• THE REQUEST: Render everything from the line containing "Where should I click to: Click the" down to the end of the records, both ends included, as a two-column CSV with the headers input and output. Give one row per record, put each field in quotation marks, replace any line breaks with spaces, and leave the pictures out.
--- begin SUPPLIED RECORDS ---
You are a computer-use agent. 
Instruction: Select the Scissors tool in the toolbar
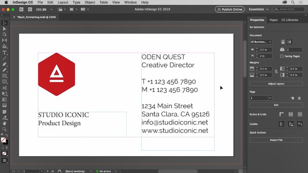(4, 88)
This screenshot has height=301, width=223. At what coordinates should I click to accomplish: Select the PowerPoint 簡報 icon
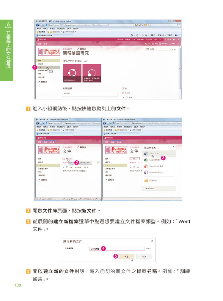pos(146,166)
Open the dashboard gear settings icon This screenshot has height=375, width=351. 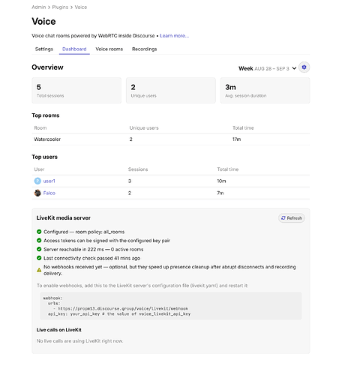(x=304, y=68)
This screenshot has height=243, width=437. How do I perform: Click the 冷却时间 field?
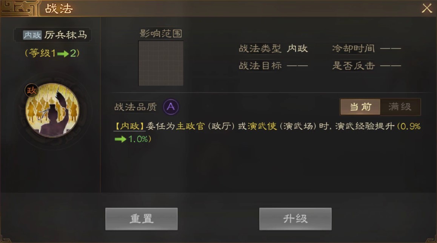click(x=366, y=48)
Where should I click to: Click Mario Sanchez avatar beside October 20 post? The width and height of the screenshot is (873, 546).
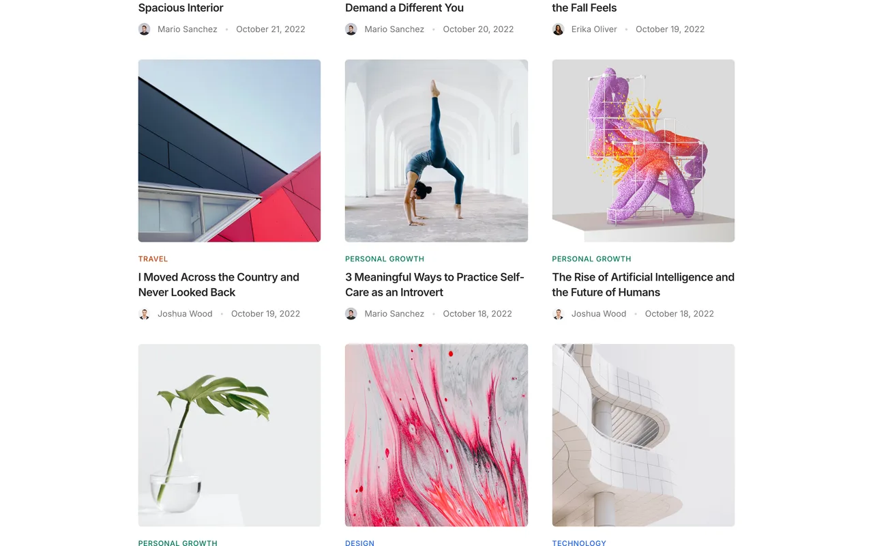click(x=351, y=29)
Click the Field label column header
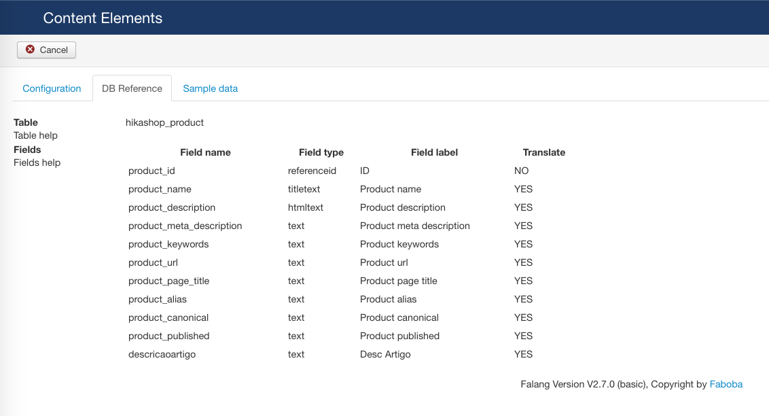The height and width of the screenshot is (416, 769). (x=434, y=152)
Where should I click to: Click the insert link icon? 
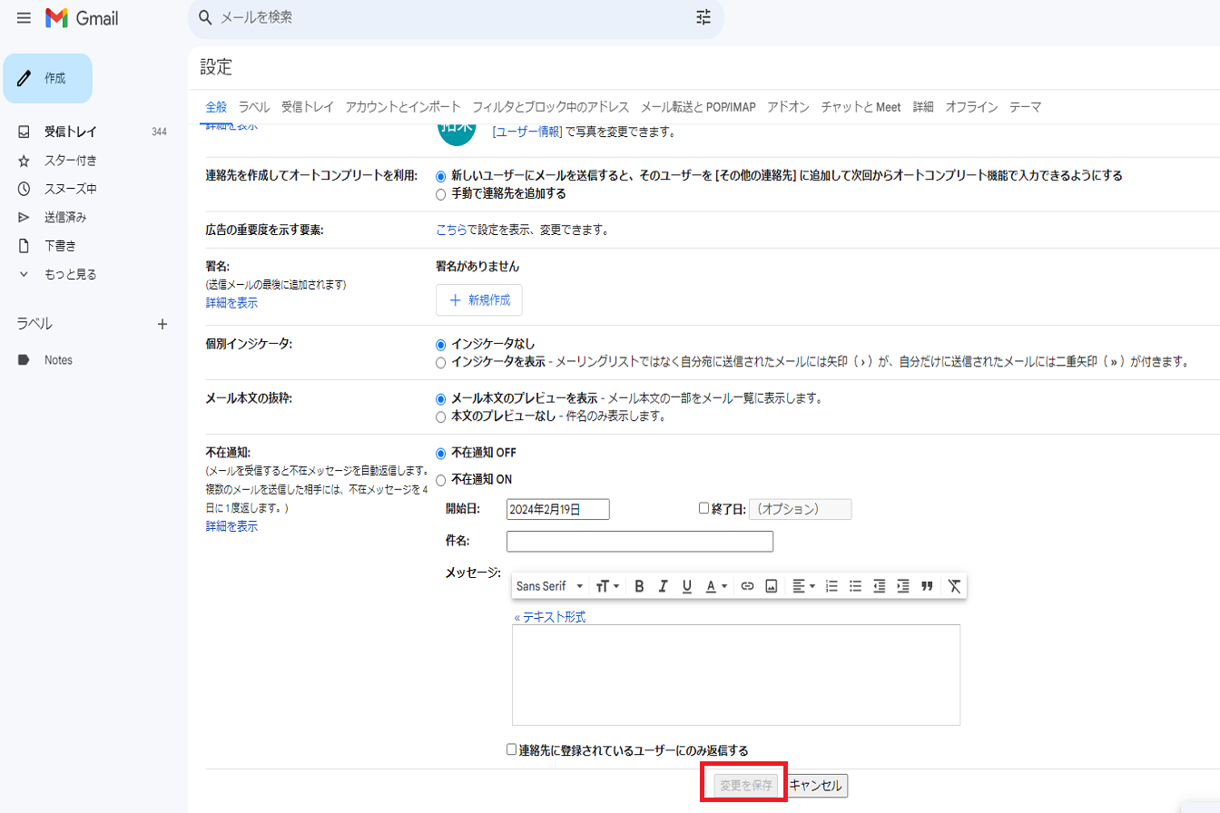coord(747,586)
--- end SUPPLIED RECORDS ---
• REPLY TO THE TASK:
input,output
"Where should I click to: Click the insert link icon?","coord(747,586)"